This semester marks the installment of an upper-level class that is new to the University curriculum, research medical Spanish 3348.
Dr. Encarna Bermejo, assistant professor in Spanish and instructor of the course, initially had the idea of creating the class two years ago after noticing many students from the nursing and biology department taking Spanish classes.
“I wanted to help them learn Spanish, but also the medical terminology that was required for their major,” Bermejo said.
Research Medical Spanish is open to students of all majors. In order to get into the class, students must be able to effectively communicate in Spanish and are required to have the pre-requite Spanish 2000.
Dr. Miguel Estrada, chair of the department of English and modern languages, and associate professor in Spanish, said research medical Spanish is a practical class that accommodates the needs of the University’s student population.
“We have an excellent nursing program and science department, and live in a city that is famous for having some of the best medical services in the country,” Estrada said. “It makes sense to create classes like research medical Spanish for students interested in the medical field.”

WORK TASK A
Please transcribe the stretch of the medical Spanish course article from "Dr. Encarna Bermejo, assistant" through "pre-requite Spanish 2000.".
WORK TASK B
Pick up the article on the medical Spanish course after its last sentence and carry it forward.
The records have no connection to the article on the new medical Spanish course.

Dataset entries
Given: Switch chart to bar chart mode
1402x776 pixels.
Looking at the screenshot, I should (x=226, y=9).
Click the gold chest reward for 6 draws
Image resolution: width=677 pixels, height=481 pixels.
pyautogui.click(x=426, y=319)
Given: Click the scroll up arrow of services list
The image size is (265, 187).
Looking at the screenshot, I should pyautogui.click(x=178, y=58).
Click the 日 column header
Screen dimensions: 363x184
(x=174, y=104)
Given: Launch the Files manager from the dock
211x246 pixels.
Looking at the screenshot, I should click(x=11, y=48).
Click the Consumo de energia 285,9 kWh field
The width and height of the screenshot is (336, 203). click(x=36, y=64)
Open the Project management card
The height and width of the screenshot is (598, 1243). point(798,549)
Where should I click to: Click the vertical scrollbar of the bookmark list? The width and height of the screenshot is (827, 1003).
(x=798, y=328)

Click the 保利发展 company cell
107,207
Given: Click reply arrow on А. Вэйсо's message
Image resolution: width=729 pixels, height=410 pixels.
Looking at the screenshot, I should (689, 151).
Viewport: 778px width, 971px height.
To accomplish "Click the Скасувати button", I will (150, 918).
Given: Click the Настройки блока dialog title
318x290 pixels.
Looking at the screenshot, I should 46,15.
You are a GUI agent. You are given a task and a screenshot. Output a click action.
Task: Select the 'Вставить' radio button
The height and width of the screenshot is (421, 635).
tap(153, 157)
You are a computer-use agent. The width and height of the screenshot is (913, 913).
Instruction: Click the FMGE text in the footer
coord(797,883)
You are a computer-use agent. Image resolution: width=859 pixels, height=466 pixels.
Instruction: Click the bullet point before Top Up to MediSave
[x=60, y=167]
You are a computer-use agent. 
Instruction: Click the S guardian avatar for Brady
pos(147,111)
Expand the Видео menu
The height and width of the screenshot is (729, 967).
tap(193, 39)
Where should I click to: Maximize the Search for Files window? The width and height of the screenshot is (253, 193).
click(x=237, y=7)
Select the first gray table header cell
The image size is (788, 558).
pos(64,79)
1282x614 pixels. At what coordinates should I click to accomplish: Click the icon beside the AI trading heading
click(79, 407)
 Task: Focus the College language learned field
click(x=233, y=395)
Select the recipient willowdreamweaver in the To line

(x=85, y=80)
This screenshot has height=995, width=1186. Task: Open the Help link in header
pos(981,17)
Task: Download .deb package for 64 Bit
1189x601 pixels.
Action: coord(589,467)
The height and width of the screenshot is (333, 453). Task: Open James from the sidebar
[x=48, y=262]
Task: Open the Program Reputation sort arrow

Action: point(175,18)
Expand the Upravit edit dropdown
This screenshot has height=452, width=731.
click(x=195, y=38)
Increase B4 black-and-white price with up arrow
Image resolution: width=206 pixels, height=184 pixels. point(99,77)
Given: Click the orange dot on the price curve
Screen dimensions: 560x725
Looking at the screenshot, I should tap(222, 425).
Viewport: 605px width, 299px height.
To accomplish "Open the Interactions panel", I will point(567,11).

RESPONSE AREA A
Dr. Encarna Bermejo, assistant professor in Spanish and instructor of the course, initially had the idea of creating the class two years ago after noticing many students from the nursing and biology department taking Spanish classes.
“I wanted to help them learn Spanish, but also the medical terminology that was required for their major,” Bermejo said.
Research Medical Spanish is open to students of all majors. In order to get into the class, students must be able to effectively communicate in Spanish and are required to have the pre-requite Spanish 2000.

RESPONSE AREA B
Bermejo said there is a growing need in the medical community for Spanish speaking professionals and started research medical Spanish in the hopes of benefiting students involved in sciences whose dominant language is Spanish.
“A lot of our nursing and biology students are heritage speakers, which means they already know Spanish,” Bermejo said. “However, a lot of the times they do not know the terminology that is needed to work in a medical environment.”
Bermejo said she got the idea for the class from an internship program she set up at St. Luke’s Episcopal Hospital two years ago. The program, which enables students to practice their Spanish while shadowing doctors, allows students to intern at a local hospital throughout the semester for six hours a week.
She added that she created the class to further benefit the Spanish speaking students.
Estrada said he wants to add more classes that will help students use their Spanish skills to participate in the global community.
He added that his goal is to prepare Spanish speaking students for real challenges they may face in the professional world and help them become more qualified when they enter their particular field in the future.
“We are focusing on adding classes such as business Spanish and translation classes, which will cover terminology in legal and governmental professions,” Estrada said. “Students will be able to apply their knowledge learned in these classes in professional settings and will have a better chance of attaining a good job.”
Bermejo said that although research medical Spanish is challenging, it is an active class and involves activities that require students to apply the knowledge learned in the classroom to real life scenarios.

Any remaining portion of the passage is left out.